Wasserzeichen, die über den ganzen Bogen gehen und derart an einander gereiht sind, dass sie eine endlose Folge bilden, trifft man verhältnissmässig selten. Sie haben wohl den Vortheil, dass sie das Theilen der Papierbahn in Bogen ohne besondere Vorsichten gestatten, doch ist es nothwendig, die ganze Mantelfläche der Egoutteurwalze mit der bezüglichen Stickerei zu versehen. Dies verursacht ziemliche Kosten, welche begreiflicher Weise den Preis des Papiers immerhin beeinflussen. Weil dieser nun ohnehin recht gedrückt ist, so vertragen nur feinere, theuere Papiere das Anbringen einer solchen Musterung. Eine nette Art solcher endloser Wasserzeichen ist z.B. das unter Fabriksnummer 794 in das Musterregister der Stadt Düren eingetragene. Es stellt ein Spinnengewebe mit Spinnen vor. Dasselbe ist leicht endlos zu machen, doch dürfte, besonders mit Rücksicht auf die saubere Ausführung, die Herstellung nicht billig zu stehen kommen.

Textabbildung Bd. 286, S. 29
Pietro Miliani in der alten Papiermacherstadt Fabriano in Italien liefert prächtige Wasserzeichen in Wertpapieren. Darunter finden sich solche gewöhnlicher Art, wie sie z.B. auf dem Schöpfsieb gebildet werden, doch auch andere von jedenfalls wesentlich abweichender Darstellung. In den italienischen Hundert-Lirenoten z.B. ist der Körper der Buchstaben LIRE CENTO so hergestellt, dass, auf bedrucktes Papier aufgelegt, durch jene Buchstabenkörper deutlich der unten liegende Druck gelesen werden kann, was sonst nicht möglich ist. Es verhalten sich diese Stellen also ähnlich wie Pauspapier und dies lässt wohl die Vermuthung zu, dass die auf gewöhnliche Weise hergestellten Wasserzeichen noch geeignet imprägnirt worden sind.

Textabbildung Bd. 286, S. 29
Eine französische Gesellschaft hat das D. R. P. Nr. 52340 für ein Verfahren erhalten, welches bezweckt, Papier auf der Maschine durch Wasserzeichen fortlaufend zu numeriren. Dies geschieht allerdings nicht durch den Dandyroller, sondern derart, dass mit der Siebwalze ein Numerirapparat geeignet verbunden wird.
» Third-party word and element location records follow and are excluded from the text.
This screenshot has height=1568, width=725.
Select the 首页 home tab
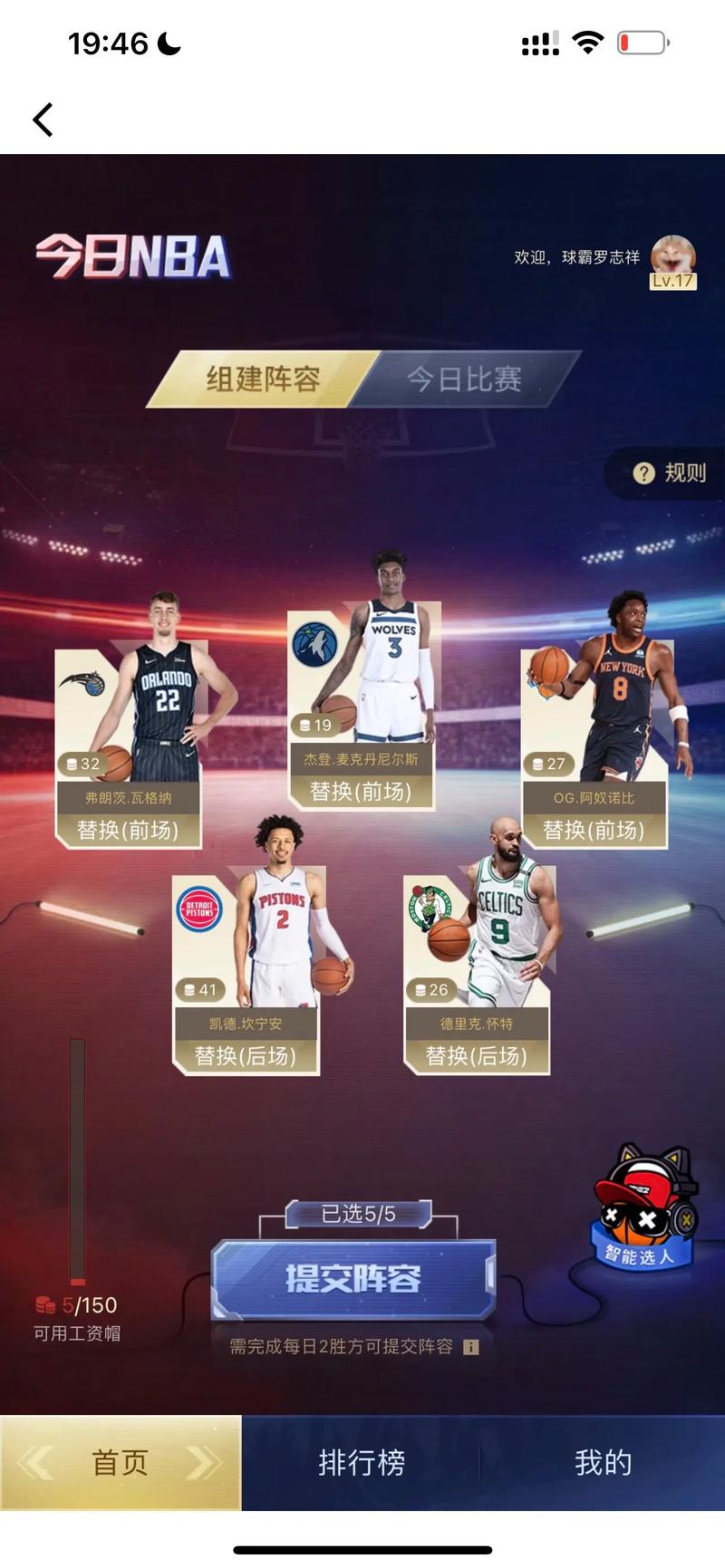(x=121, y=1463)
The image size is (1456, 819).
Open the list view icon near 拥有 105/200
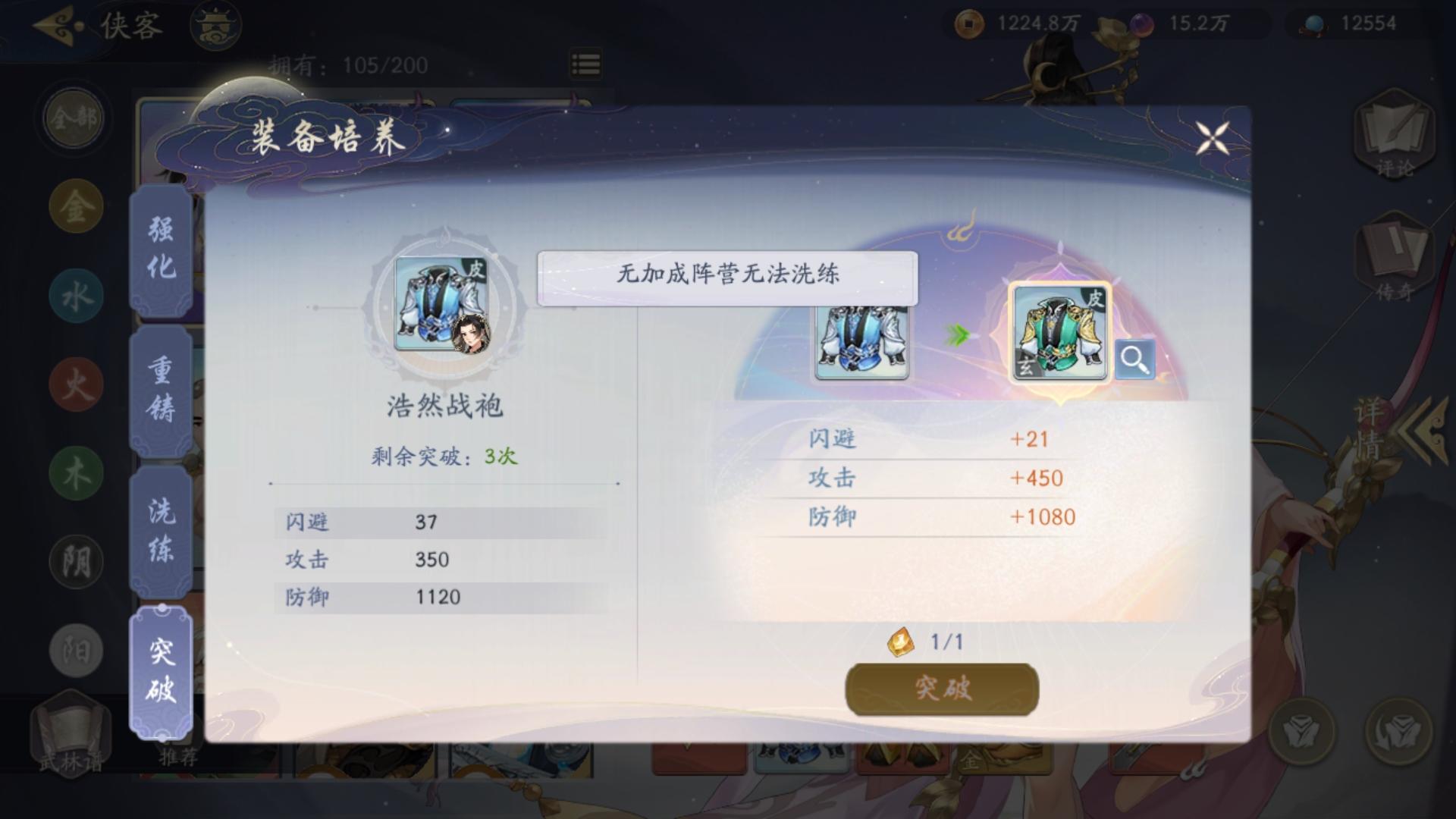point(584,65)
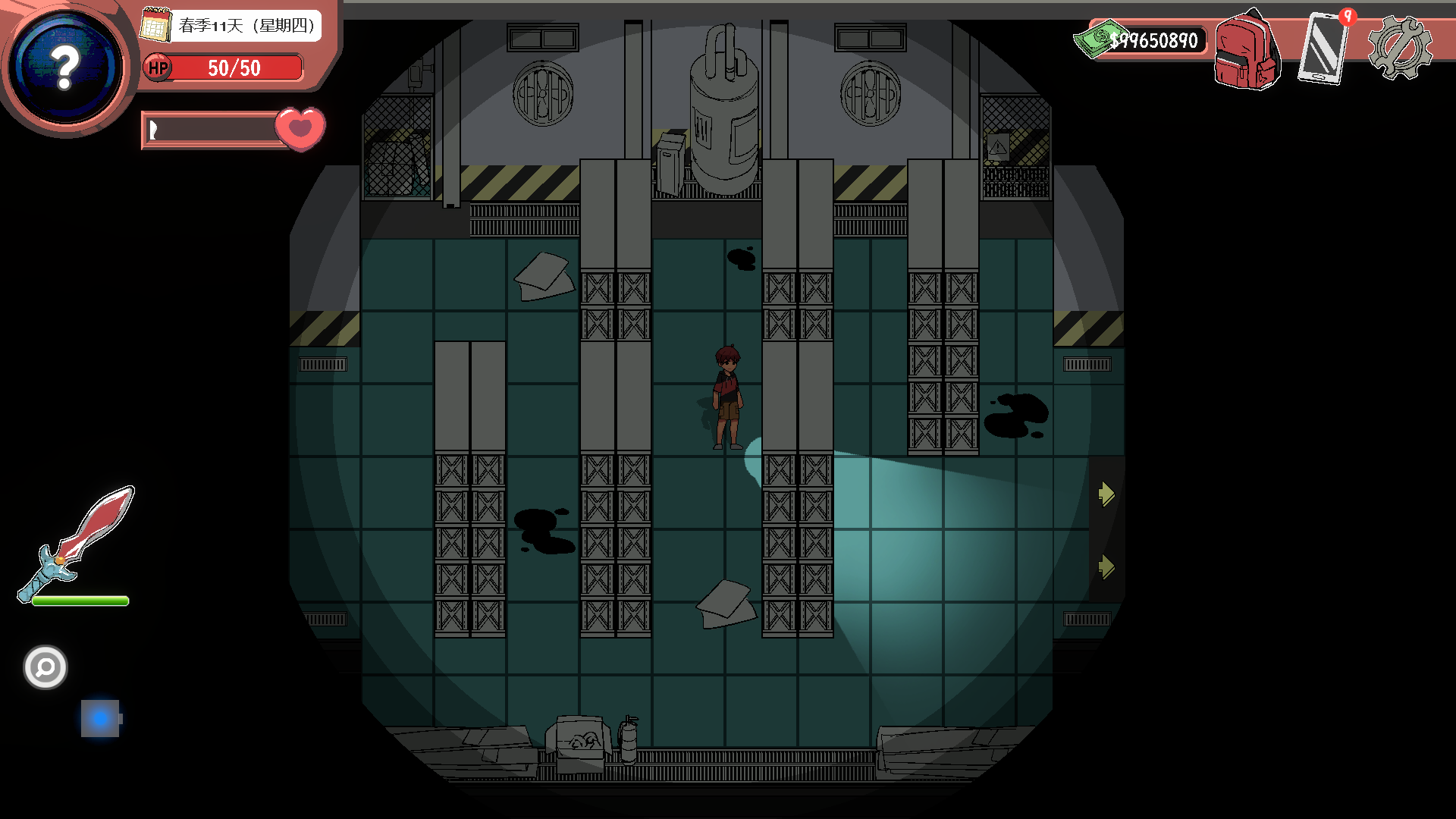Open the calendar date display
This screenshot has height=819, width=1456.
(x=231, y=26)
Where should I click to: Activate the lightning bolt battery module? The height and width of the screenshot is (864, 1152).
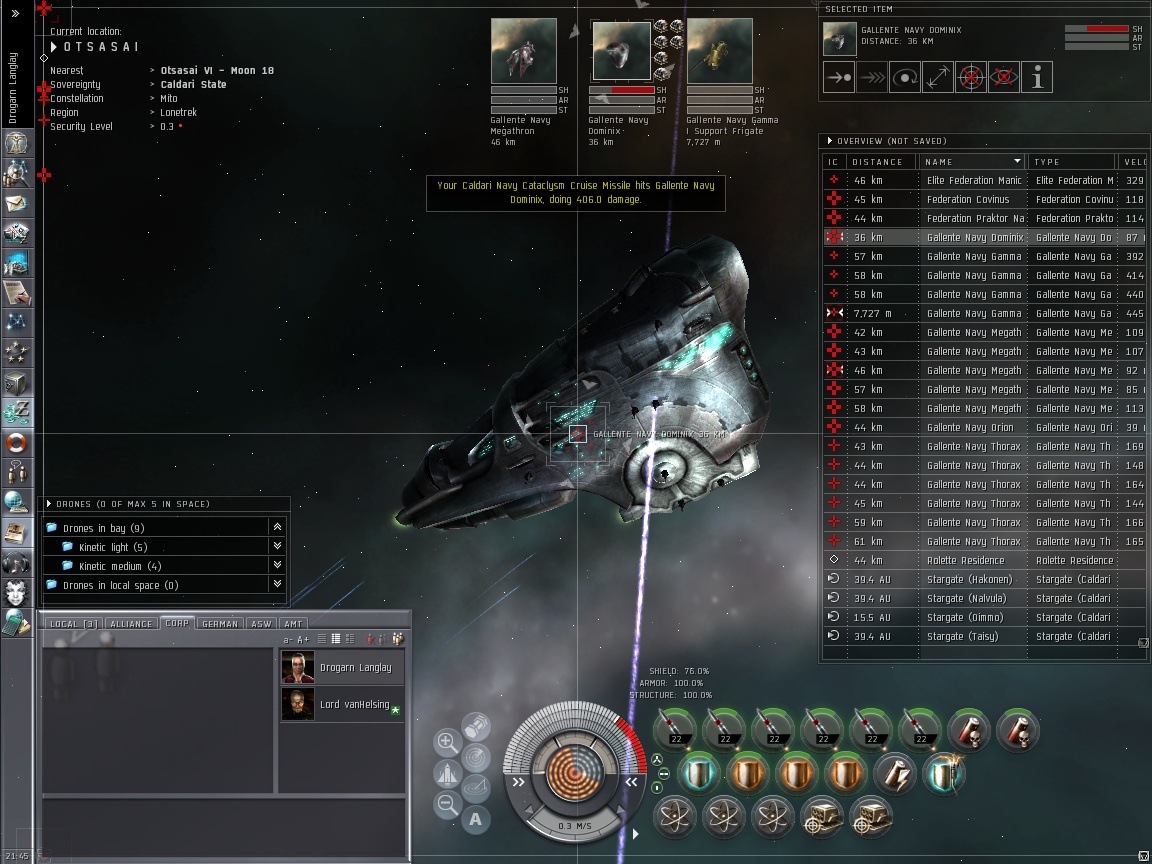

Indem man dabei eine Schaltung, ganz ähnlich wie sie bei den bekannten Ausführungen solcher Numerirwerke vorkommt, benutzt, ist es möglich, beweglich eingestellte Ziffern rechtzeitig in die feuchte, weiche Papierbahn einzudrücken, wodurch der Zweck erreicht ist. Schliesslich ist der Vorgang principiell dem bei der Egoutteurwalze gleich, nur dass bei dieser eine unveränderliche Drahtstickerei die Wasserzeichen verursacht.

Gautschpresse und Nasspressen.

Höchst ärgerlich ist es für den Betrieb, wenn die Papierbahn fortwährend klebt und sich von den bezüglichen Walzen nicht ablösen will. Es wirken dabei eine Reihe von Umständen mit, die oft für den besonderen Fall schwer zu finden sind. Es kann sein, dass der Filzschlauch schon sehr abgenutzt ist; es mag der Schaber nicht genug Druck haben, um den Filzschlauch nach Möglichkeit entwässert zur Berührung mit der Bahn zu bringen; die Ursache kann aber viel weiter liegen, sie kann in der Art der Mahlung, in der Leimung, sie kann auch im verwendeten Stoffe selbst zu suchen sein. Es kann da nothwendig werden, den Harzverbrauch zu mindern, Alaun in grösserer Menge zuzusetzen, das Papier wenn möglich leichter zu arbeiten, den Walzendruck herabzusetzen u. dgl. Begreiflich ist, dass dann, wenn der Schaber an die obere Gautschwalze fest angedrückt wird, damit dieselbe thunlichst trocken zur Papierbahn zurückkehrt, der Schlauch bälder abgenutzt wird. Man ist derart sich widersprechenden Forderungen gegenübergestellt und muss trachten je nach der Art des Stoffes, des Siebes und der sonstigen einschlägigen Factoren den richtigen Ausgleich zu treffen. Dies mag allerdings häufig recht schwer sein, muss aber geschehen, wenn man das „Siebdrücken“ und damit das baldige Zugrundegehen des Siebes vermeiden will. Gummiwalzen werden deshalb vielfach statt der Filzwalzen empfohlen und liegen darüber auch einzelne sehr günstige Berichte vor. Schwer zu glauben ist allerdings, dass solche Walzen acht Jahre im Dienste erhalten bleiben sollen. Immerhin können durch dieselben viele Mängel, die gerade nur in der Anwendung des Filzschlauches liegen, vermieden werden.